Materials provided:

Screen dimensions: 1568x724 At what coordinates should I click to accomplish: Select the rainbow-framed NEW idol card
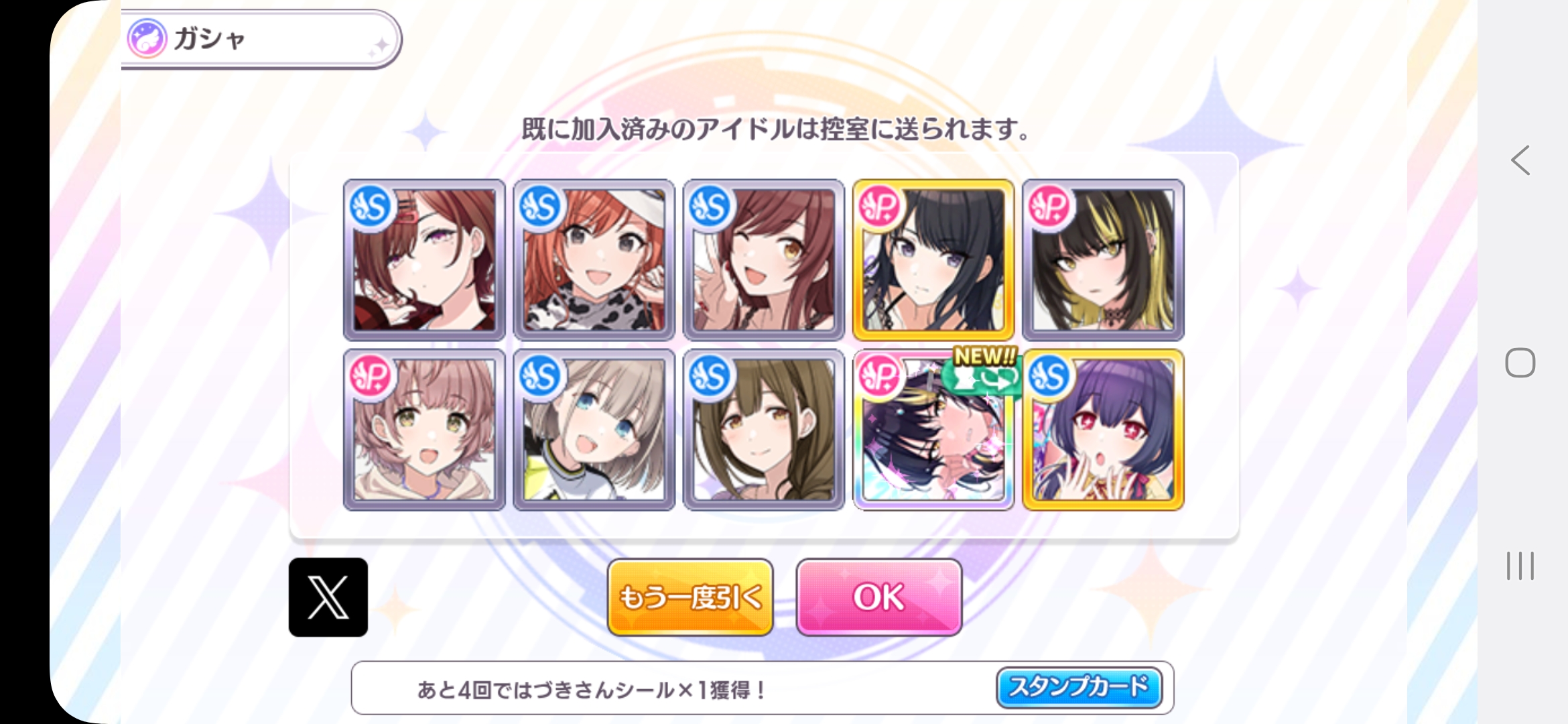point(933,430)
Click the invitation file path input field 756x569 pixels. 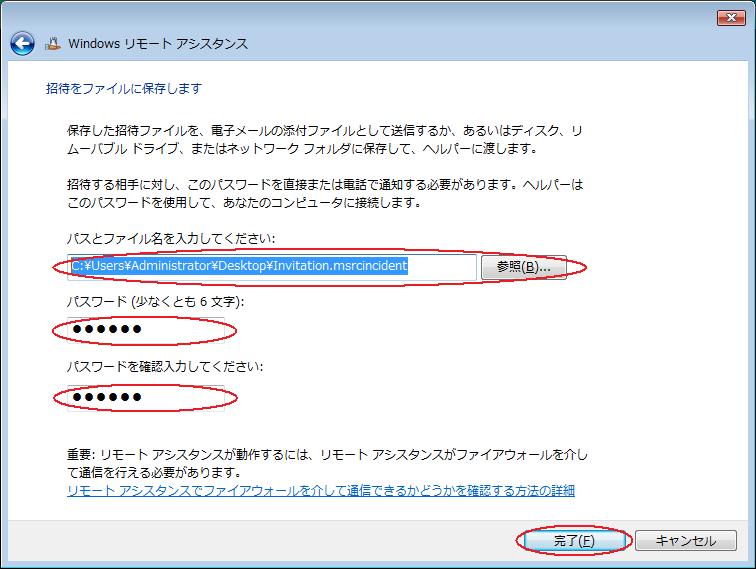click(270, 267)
...
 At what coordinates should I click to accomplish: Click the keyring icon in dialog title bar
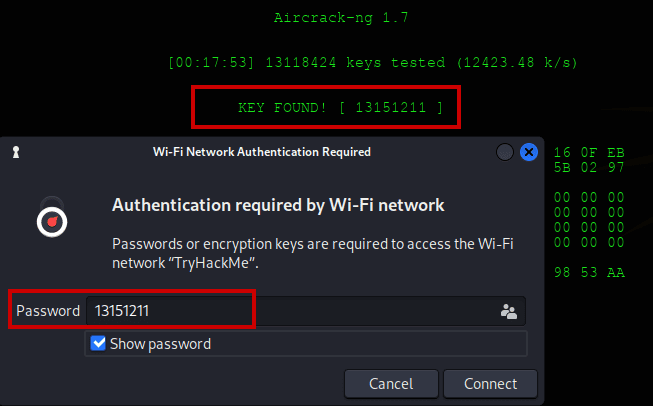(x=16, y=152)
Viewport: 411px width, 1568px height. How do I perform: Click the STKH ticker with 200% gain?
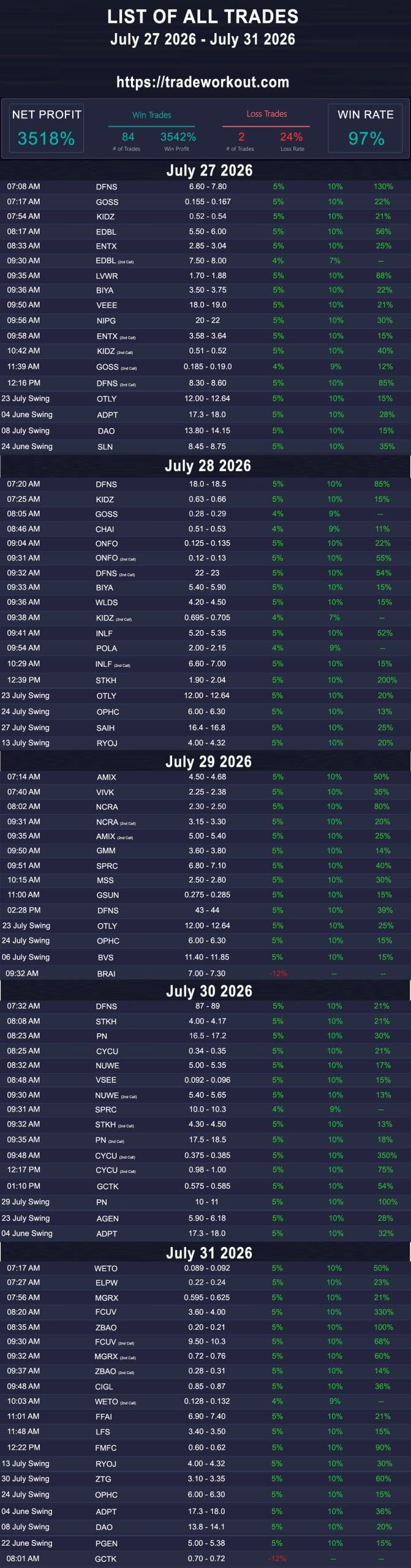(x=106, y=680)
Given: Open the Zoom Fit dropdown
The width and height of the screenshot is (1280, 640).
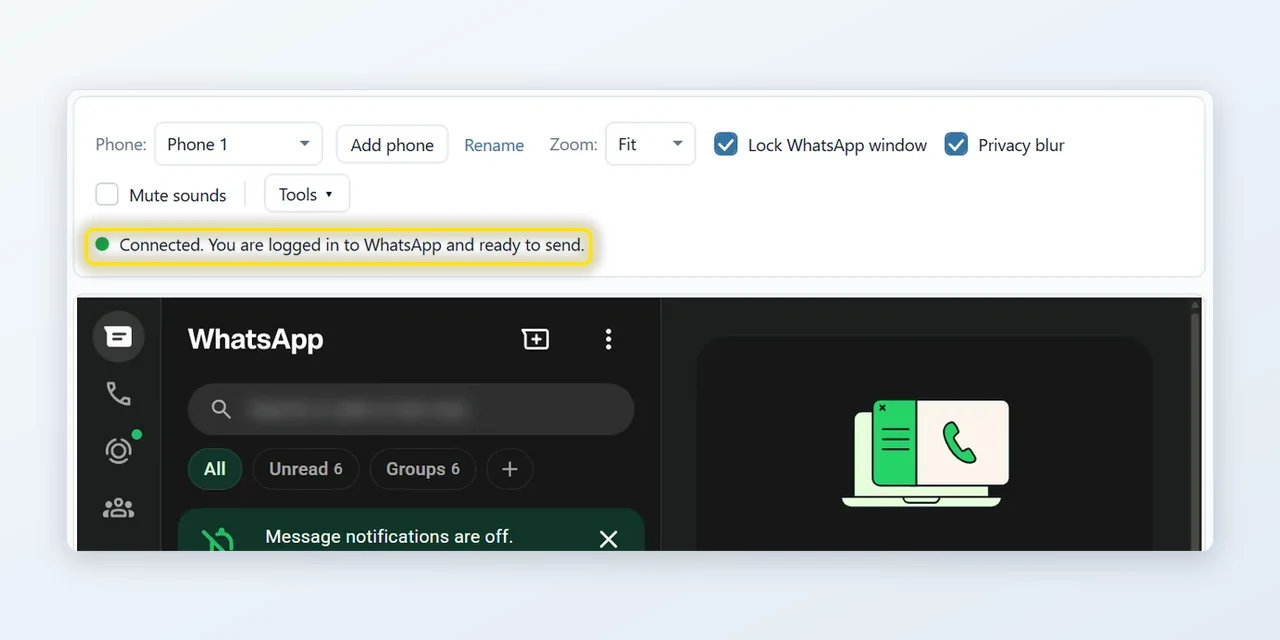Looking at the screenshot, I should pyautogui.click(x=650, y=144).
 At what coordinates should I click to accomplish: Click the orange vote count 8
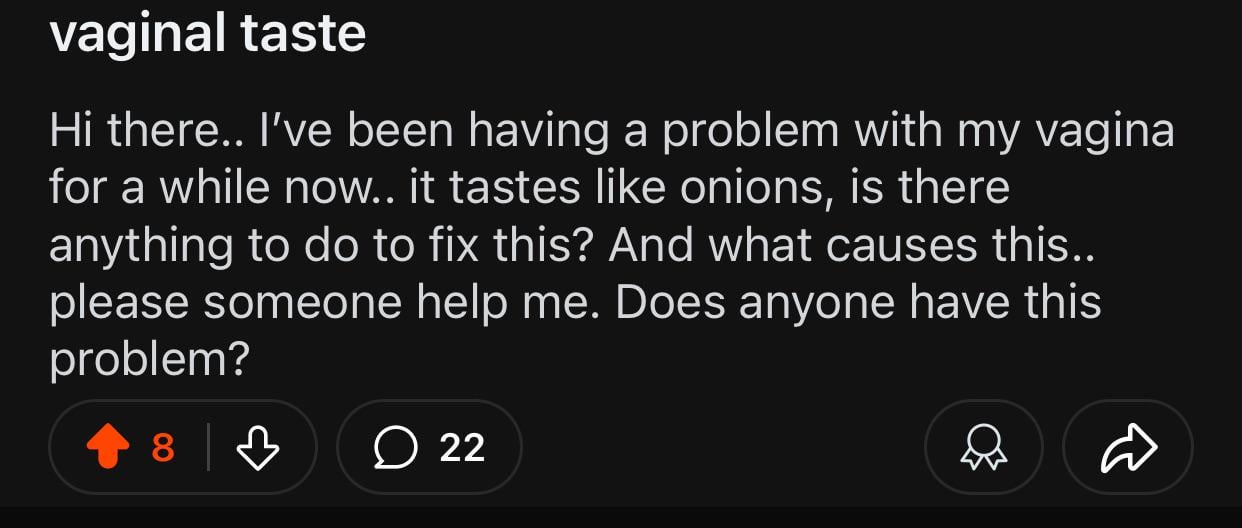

Task objective: Each line between the one holding "Viewport: 411px width, 1568px" and the one holding "vote count 8", inclusive, should be copied exactly as it appears above, and pictures should be omitted.

Output:
Viewport: 411px width, 1568px height. How do I perform: Click the STKH ticker with 200% gain?
(x=106, y=680)
Given: Open the Zoom Fit dropdown
The width and height of the screenshot is (1280, 640).
Looking at the screenshot, I should pyautogui.click(x=650, y=144).
 At what coordinates should I click to accomplish: Click the orange vote count 8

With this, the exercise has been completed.